Work task » This task calls for copying every line in the data below that contains the word "computer".

Records supplied »
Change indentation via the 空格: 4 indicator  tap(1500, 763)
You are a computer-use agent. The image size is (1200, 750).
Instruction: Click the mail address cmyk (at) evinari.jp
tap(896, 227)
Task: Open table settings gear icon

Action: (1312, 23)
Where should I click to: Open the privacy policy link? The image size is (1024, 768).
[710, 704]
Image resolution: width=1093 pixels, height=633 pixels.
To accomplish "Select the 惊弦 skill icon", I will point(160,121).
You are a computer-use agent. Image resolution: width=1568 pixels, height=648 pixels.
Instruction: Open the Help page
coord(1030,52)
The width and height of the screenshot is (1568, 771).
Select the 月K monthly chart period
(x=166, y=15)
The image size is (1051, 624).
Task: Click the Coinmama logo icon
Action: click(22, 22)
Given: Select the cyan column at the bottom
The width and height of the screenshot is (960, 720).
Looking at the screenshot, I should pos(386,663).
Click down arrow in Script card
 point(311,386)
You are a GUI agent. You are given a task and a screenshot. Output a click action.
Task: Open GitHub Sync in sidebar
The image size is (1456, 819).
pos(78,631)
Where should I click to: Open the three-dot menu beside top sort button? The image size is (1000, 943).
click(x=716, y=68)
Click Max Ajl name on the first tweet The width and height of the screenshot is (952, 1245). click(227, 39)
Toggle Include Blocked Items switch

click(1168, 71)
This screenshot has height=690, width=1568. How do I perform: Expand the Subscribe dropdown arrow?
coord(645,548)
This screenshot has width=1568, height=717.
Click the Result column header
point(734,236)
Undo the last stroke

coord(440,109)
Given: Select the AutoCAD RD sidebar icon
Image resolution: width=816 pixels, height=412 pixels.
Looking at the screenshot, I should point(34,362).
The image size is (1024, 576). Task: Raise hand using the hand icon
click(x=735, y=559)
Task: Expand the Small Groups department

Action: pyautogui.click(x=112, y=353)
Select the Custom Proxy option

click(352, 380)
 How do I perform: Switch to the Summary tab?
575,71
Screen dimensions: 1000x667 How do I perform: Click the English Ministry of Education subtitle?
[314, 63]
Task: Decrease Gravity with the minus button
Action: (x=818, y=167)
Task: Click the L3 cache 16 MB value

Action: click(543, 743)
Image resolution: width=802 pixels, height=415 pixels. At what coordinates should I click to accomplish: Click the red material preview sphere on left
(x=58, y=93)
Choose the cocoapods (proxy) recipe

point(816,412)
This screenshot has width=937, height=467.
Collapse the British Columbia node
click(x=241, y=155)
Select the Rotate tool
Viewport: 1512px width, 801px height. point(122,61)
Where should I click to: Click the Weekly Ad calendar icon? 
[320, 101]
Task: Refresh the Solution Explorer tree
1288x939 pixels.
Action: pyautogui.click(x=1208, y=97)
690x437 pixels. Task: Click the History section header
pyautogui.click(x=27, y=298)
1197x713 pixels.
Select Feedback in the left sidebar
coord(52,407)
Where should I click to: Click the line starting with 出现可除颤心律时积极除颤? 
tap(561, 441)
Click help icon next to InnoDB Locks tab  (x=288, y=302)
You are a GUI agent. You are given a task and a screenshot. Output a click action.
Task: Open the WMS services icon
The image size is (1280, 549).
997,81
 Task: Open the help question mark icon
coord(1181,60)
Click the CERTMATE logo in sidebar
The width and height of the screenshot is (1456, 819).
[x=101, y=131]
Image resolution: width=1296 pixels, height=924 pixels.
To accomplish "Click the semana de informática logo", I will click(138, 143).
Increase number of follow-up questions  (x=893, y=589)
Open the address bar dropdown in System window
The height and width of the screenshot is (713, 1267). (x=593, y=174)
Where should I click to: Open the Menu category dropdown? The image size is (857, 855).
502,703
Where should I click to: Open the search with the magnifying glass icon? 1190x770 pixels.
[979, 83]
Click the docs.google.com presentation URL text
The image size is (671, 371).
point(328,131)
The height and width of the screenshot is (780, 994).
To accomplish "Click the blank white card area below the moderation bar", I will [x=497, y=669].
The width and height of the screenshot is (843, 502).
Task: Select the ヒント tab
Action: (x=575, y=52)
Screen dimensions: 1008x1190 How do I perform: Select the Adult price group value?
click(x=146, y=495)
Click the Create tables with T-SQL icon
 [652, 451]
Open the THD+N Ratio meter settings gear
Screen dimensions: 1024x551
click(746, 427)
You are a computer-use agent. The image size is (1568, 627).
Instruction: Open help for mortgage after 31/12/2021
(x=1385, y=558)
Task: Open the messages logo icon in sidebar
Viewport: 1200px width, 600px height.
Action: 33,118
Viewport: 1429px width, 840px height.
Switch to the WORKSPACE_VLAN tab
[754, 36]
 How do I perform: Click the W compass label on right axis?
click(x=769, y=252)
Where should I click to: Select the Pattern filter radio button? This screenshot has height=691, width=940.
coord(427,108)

Written solution »
You are a computer-use agent. The image size is (1200, 750).
You are a computer-use agent. Image resolution: width=1568 pixels, height=648 pixels.
You are a computer-use agent. The image size is (1568, 627).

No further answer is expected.